The food was as good as it smelled—fresh and perfectly cooked, redolent of ginger, lemongrass, and garlic, and the rice fragrant and sticky. Connor found himself wolfing down the meal. He forced himself to slow down, to chew carefully, to quaff the ruby-colored drink, some kind of tangy fruit juice, between bites.
Suddenly full, he pushed his plate away, breathing through a wave of nausea.
The Master rang a small brass bell. The ninja who’d helped Connor cleared their plates, then returned with a tea tray. The man closed the outer door, leaving them alone.
“I know who you are,” the Master said. He poured tea into translucent porcelain cups.
Connor’s belly lurched—hehadeaten too much. “I don’t know what you mean.” He took the delicate teacup, turned it in his hands, trying to warm his cold fingers.
“You are the computer vigilante called the Ghost.”
Connor set the cup down too hard. Tea splashed onto the tray. “Ridiculous.”
The Master sat back. A slight smile curled his full lips. “You needn’t worry. I don’t even plan to tell my Beautiful One, though how I found you was through tracking her phone communications. She’s been receiving information from you for over a year now. Targets you want her to eliminate. And she has done that for you.”
Connor lifted the teacup again, for something to do.
He’d taken out the remaining brown contact lens and dropped it as soon as he could after his wrists had been freed; the thing had been in his eye way too long and had irritated his cornea. He guessed that the brown hair dye was fading from his naturally blond locks too. His cover as Sheldon Hamilton was blown.
Had Jake gotten a good look at him with only one contact in?Hopefully not. If Jake ever put Connor’s Sheldon Hamilton identity and the deceased Todd Remarkian persona together, he’d be pissed—at Connor, but even more, at Sophie for keeping Connor’s secret.
“There’s a reason I disguised my looks,” Connor said. “But this vigilante stuff is nonsense.” Deny, deny, deny.
“I won’t engage in petty argument with you.” The Master sipped his tea.
Connor looked around. “Where is the baby? We came for her.”
“The child is no longer here.” The Master set his cup back on the tray and laced his fingers over his flat belly. A fresh scratch marred the golden-brown skin of his neck; Connor could have sworn it hadn’t been there when he’d seen the man earlier. “This is no place for a baby.”
“Where is she?”
“That need not concern you. What should concern you is that we still need Sophie.” The Master leaned forward, meeting Connor’s eyes. “The Yam Khûmk?n’s primary mission is to protect and serve Thailand’s royal family. We are the remnant of the dynasty’s original castle guard.” The Master poured more tea. The aromatic scent settled Connor’s roiling stomach. “The crown prince is only nine years old. He has a rare form of leukemia. Sophie is his second cousin, and out of all the world the only match that we’ve been able to find to donate needed bone marrow to him. We need her to save his life.”
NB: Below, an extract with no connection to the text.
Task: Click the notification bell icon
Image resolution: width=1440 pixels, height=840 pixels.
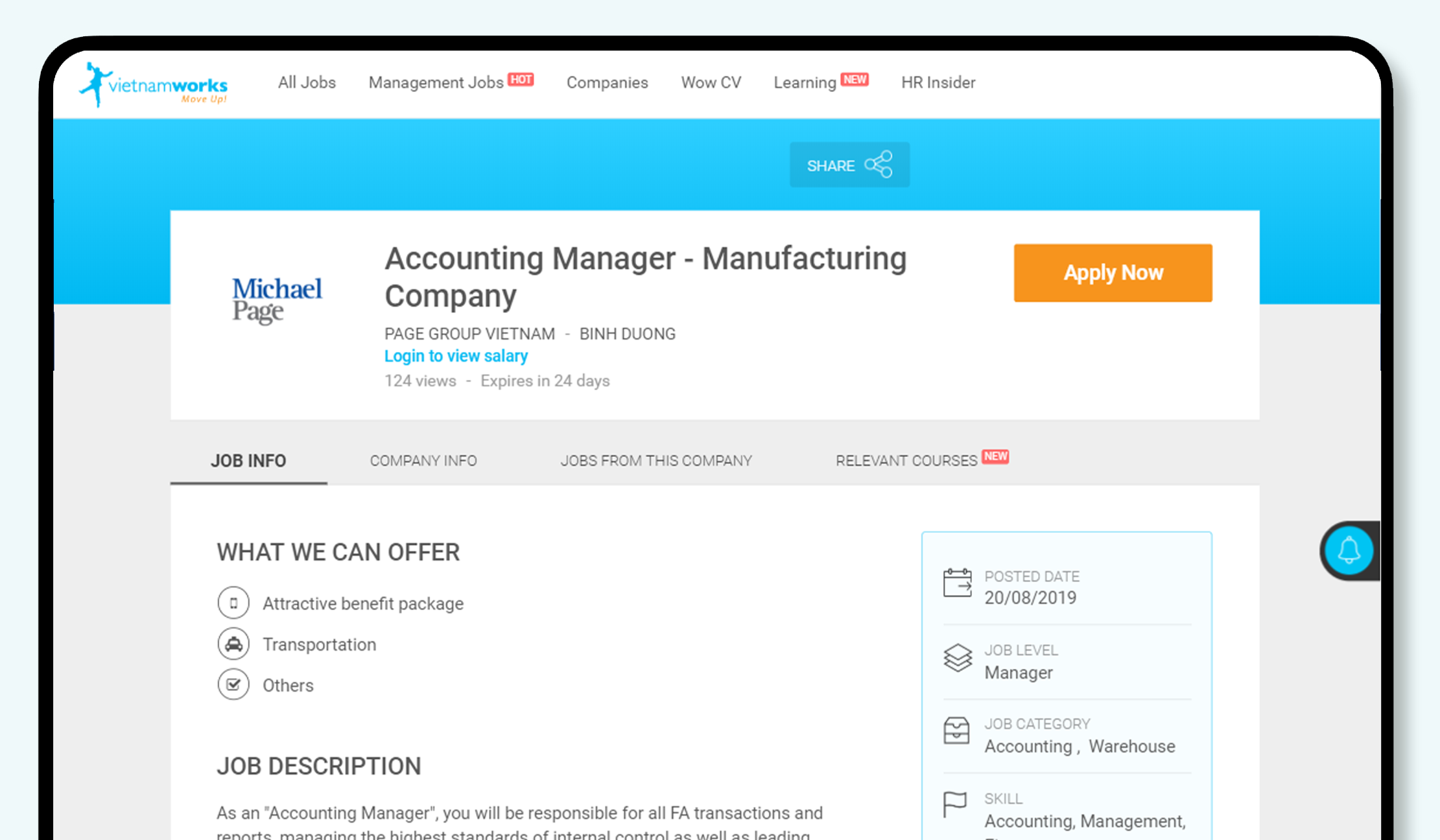Action: coord(1350,549)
Connor’s mouth had fallen open somewhere along the way, and he closed it with an effort. “Why didn’t Pim Wat just tell Sophie this? Ask her to donate the marrow?”
“My Beautiful One . . . hates to admit any weakness. Appealing to her daughter’s compassion is not her style.”
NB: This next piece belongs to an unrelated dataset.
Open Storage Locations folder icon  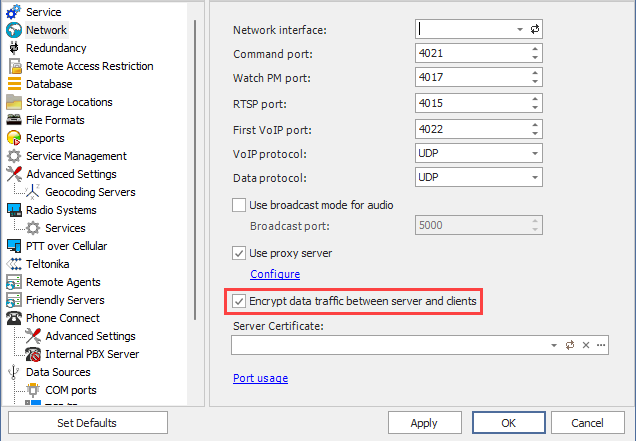14,102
“Stealing Sophie’s child has not endeared her, either.”
“Pim Wat claims taking the child was an impulse. She hoped the baby would be a match for the prince, and that she would not need to bring Sophie here since Sophie had proved recalcitrant. But the infant was not a match. Then, Pim Wat’s maid took her and disappeared.” The Master sipped his tea imperturbably.
Connor sat up as adrenaline hit his system. “Armita took the baby.”
“Yes.”
“And I take it you don’t know where they are.”
The Master’s pansy-colored eyes met Connor’s squarely. “Do you think you would even be alive right now if Pim Wat had the baby to use as leverage on Sophie?”
Connor’s heart thudded. “You expect Sophie to come here and donate bone marrow in exchange for Jake and me?”
“Yes.” The Master leaned forward. “And because she would not want to see an innocent child die. Her own relative.”
Connor sat back and shook his head. “I’m guessing Armita is in touch with Sophie now. Sophie will stop at nothing to be reunited with her child. She won’t come here once she has Momi. You’ve miscalculated.”
“I don’t miscalculate. She will come for you.” They locked eyes. Connor looked away first. “Put your wrist on the table,” the Master commanded.
Connor found himself doing so, resting his fist, fingers up, on the flat surface. Riverlike blue veins tracked over his rigid ligaments, disappearing into the meat of his muscled forearm. The insides of his wrists were marked by the brass handcuffs, purplish creases and red scrapes marring the pale skin.